Owners Neil and Mary Gourlay have unveiled Three Glens House in Dumfriesshire, Scotland, a carbon-negative guesthouse located in the center of their farmland.
The property is a sustainable, energy-efficient, ultra-modern eco farmhouse with scenic views, featuring fresh produce from the farm and ski chalet-style service with a live-in chef and concierge. Locally based Mark Waghorn Architects completed the design.
Full height glass doors in a large living room open electronically onto an elevated outdoor decked balcony. All of the house’s external walls have been insulated with wool from the sheep living on the farm, and the stone used in the building was taken from the surrounding fields. The underfloor heating is fed by a ground-source heat pump, and supplemented by a wood-burning masonry heater set into a stone wall. The building’s design is airtight, so mechanical ventilation and a heat-recovery system were added to sufficiently circulate air.

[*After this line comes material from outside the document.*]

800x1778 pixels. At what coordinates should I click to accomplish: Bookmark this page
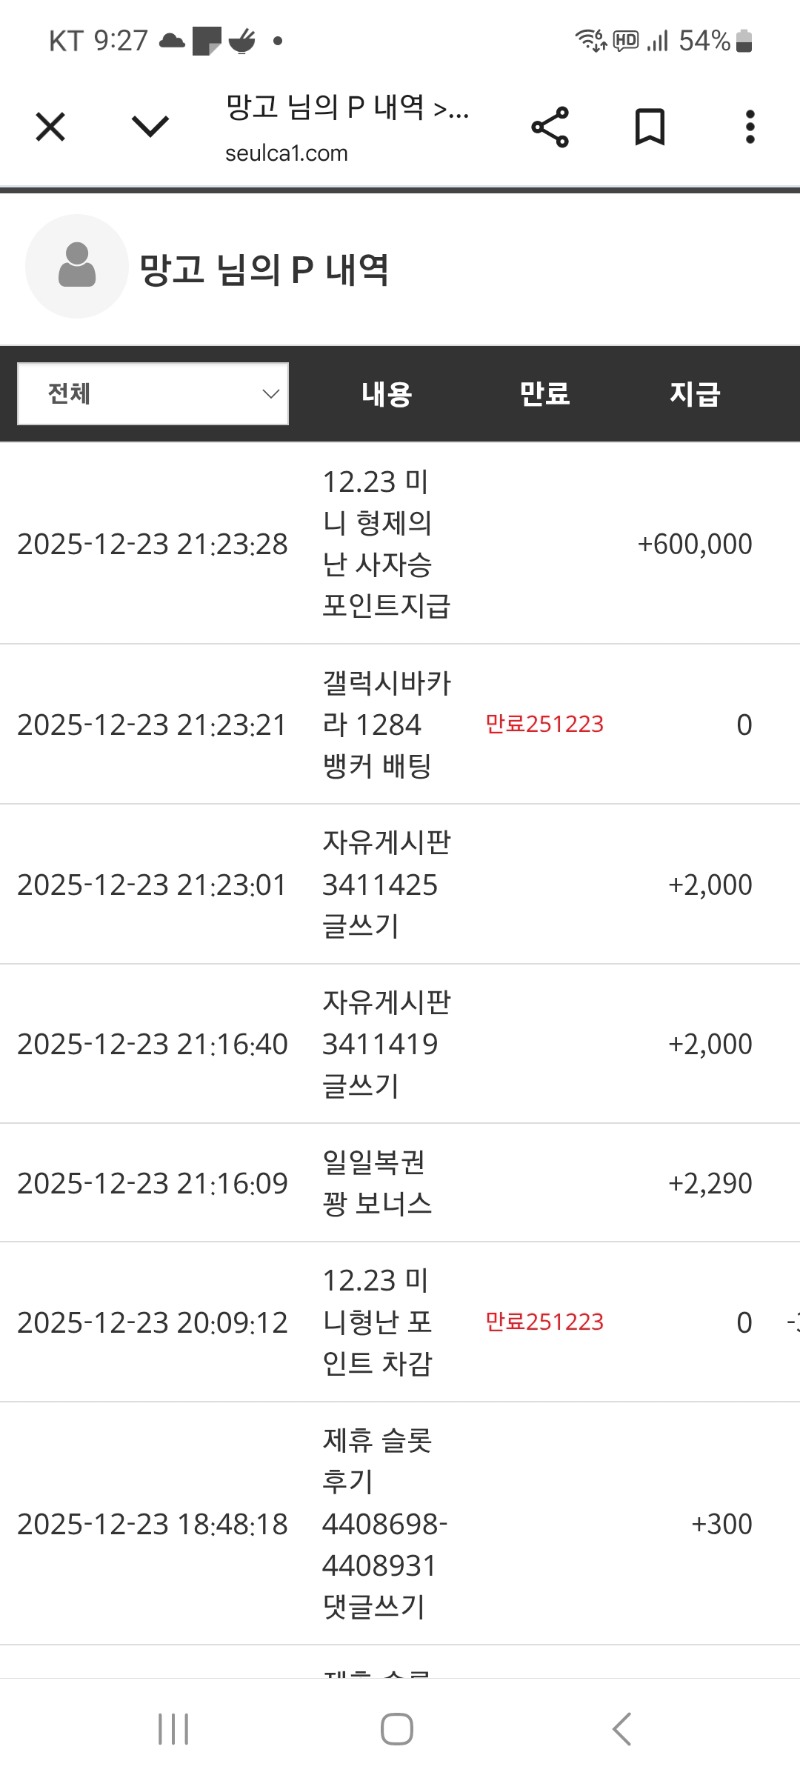pos(650,127)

Other eco-friendly features include electricity from the 100kW turbine on the hill, water from a bore hole, solar thermal under heating, triple glazing, and oak cladding from wind-felled trees on the land. In addition to seats made from the farm’s cows, the roof is made of tuft and fittings are reclaimed. Old railway sleepers are used outside and inside as furniture, and reclaimed slate flag stones upcycled from a Victorian greenhouse.